Em algumas capitais, o mesmo padrão foi identificado, com manutenção de patamares elevados da síndrome. A análise reforça que, apesar da melhora gradual no quadro geral, a circulação de vírus respiratórios ainda sustenta pressão sobre os serviços de saúde em pontos específicos do país.
Ao longo de 2025, foram notificados 224.721 casos de SRAG no Brasil. Desse total, pouco mais da metade apresentou confirmação laboratorial para algum vírus respiratório. O vírus sincicial respiratório (VSR) liderou os registros positivos no ano, seguido por rinovírus e influenza A. Casos associados à Covid-19 e à influenza B apareceram em menor proporção.

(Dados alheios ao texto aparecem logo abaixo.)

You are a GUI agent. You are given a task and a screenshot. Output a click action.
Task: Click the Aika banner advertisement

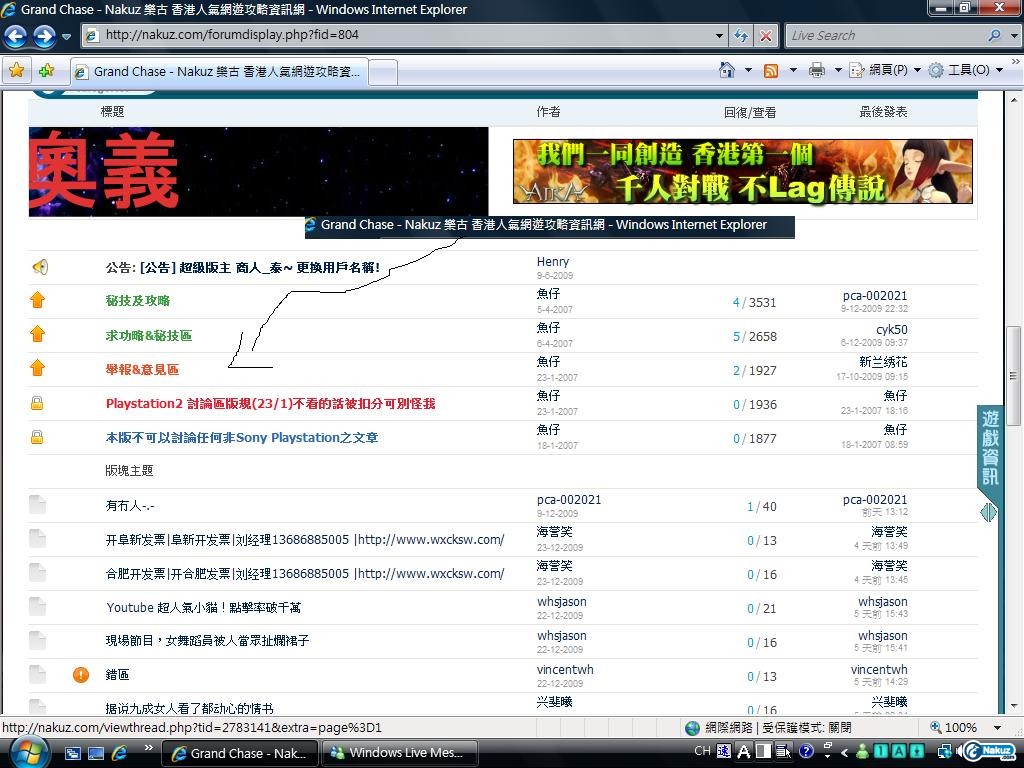(x=742, y=171)
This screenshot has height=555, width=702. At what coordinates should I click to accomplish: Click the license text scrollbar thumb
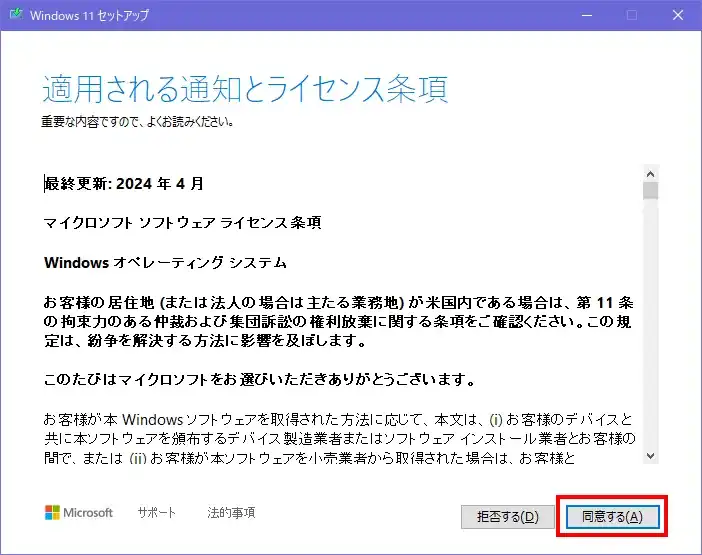point(650,190)
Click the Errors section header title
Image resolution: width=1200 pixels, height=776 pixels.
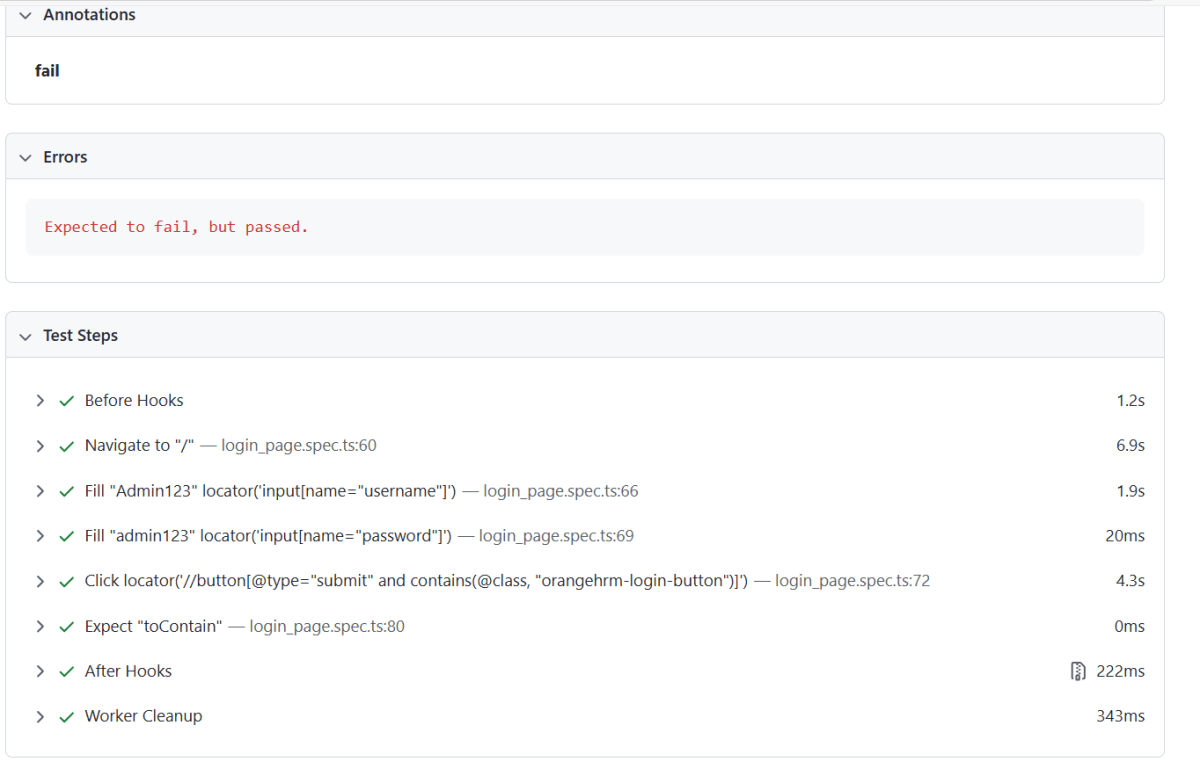[65, 157]
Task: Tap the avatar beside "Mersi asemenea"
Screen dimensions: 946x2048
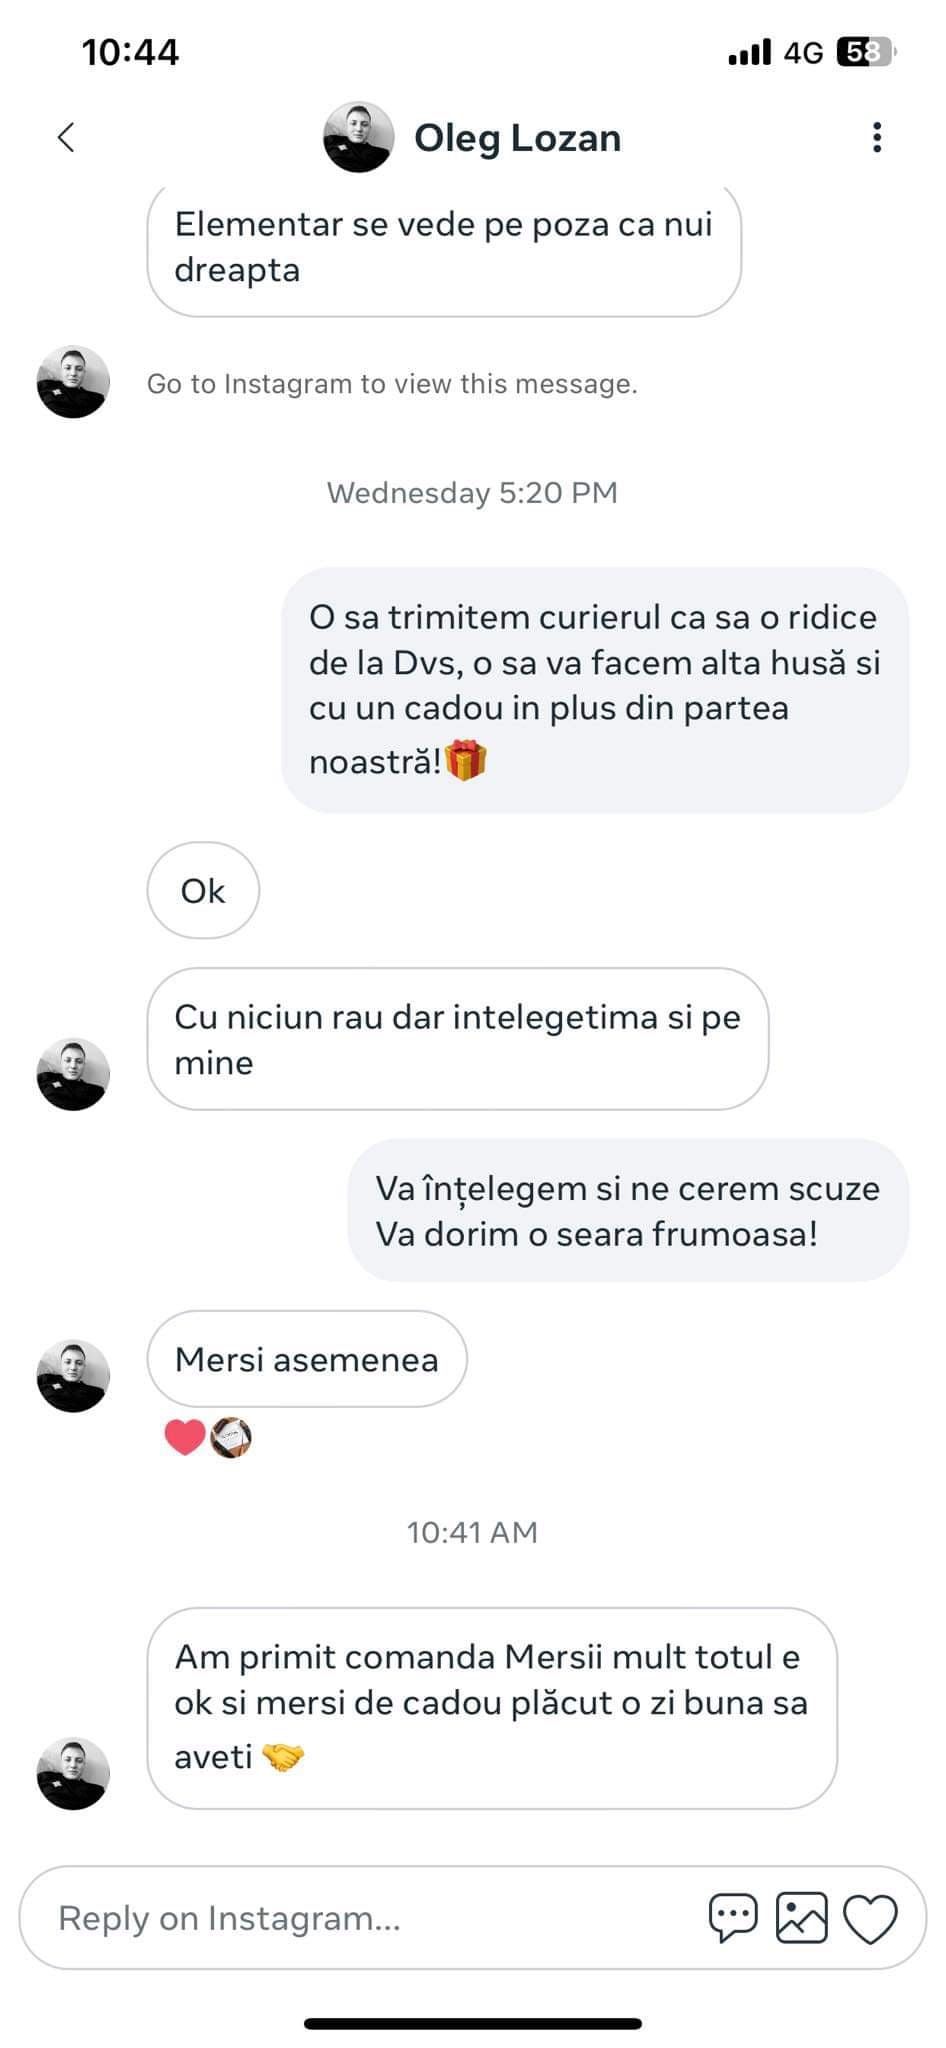Action: [x=73, y=1375]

O boletim também chama atenção para o impacto da SRAG em termos de mortalidade. Foram contabilizados 13.234 óbitos no período, sendo que cerca de metade teve confirmação laboratorial de infecção viral. Entre os agentes identificados nos casos fatais, a Covid-19 apareceu com maior frequência, seguida por rinovírus, VSR e influenza A.
Segundo a Fiocruz, a influenza A tem sido um dos principais responsáveis pelo aumento recente de hospitalizações em diferentes regiões do país, afetando sobretudo adultos e idosos. Em alguns estados, os dados indicam inclusive sinais de retomada do crescimento das internações associadas ao vírus.
O InfoGripe é elaborado a partir das notificações registradas no Sistema de Informação da Vigilância Epidemiológica da Gripe (Sivep-Gripe) e segue como uma das principais ferramentas para monitorar a circulação de vírus respiratórios e orientar ações de vigilância em saúde no Brasil.